It was some time in January when we crossed paths. It’s funny and amusing at the same time because it’s the kind that gives you a sense of familiarity; like being in a place you never once set foot on but somehow you know the exact location of every streets, every nooks and crannies, every stores. And somewhere, in between the busyness of each passing days, the late night phone calls and random conversations – we fell in love.

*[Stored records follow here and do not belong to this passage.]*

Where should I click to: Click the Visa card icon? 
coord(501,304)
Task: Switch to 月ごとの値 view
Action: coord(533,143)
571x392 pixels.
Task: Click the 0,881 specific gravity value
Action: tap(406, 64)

It wasn’t smooth and it wasn’t all that beautiful like I’ve always imagined it to be. It wasn’t easy but I know it’s real. I was never the one for grand gestures or fancy date nights. I used to be the one who holds back thinking I still have the chance to make up for what I failed to say or do the next day, but you taught me that love is all about risking. That it’s either they love you whole or they don’t love you at all. Loving you taught me what to want in a relationship. It taught me that every second with the one that you love, counts.
Loving you is like waking up on a Sunday morning unhurried, the kind that makes you want to stay longer in bed and just feel the comfort of being surrounded with pillows while basking in the small amount of sunlight that escapes through the windows.
Loving you taught me to be human. To accept vulnerability. To be fragile and brave like diving headfirst into deep waters but never worrying because you’re there with me through the thick of it all.
I used to think that love is supposed to come in like a storm or a strong wind that will sweep you off your feet or loud knocks on your door strong enough to wake you up from a stupor and how I craved for that. Eventually I learned that love is not meant to damage you or take away your inner peace. It should feel like you’re sitting in front of a fireplace, holding a cup of coffee. It should give you warmth. Warm enough for you to be able to feel like you’re home.
And when I think of all the things I wanted to share with you, all I could think of are the smallest of things as small as waking up with your legs draped over mine or coming home to the sight of you cooking dinner just so we could spend the night laughing over the silliest of things.
Perhaps that’s the greatest thing I’ve learned from those who gave me the opposite of how love should feel like . I’m grateful that all of it lead me to you. I no longer want sunset kisses, over the top surprises or a love story that’s book worthy because at the end of it all, all I want are tiny infinite moments of you and me. Just you and me.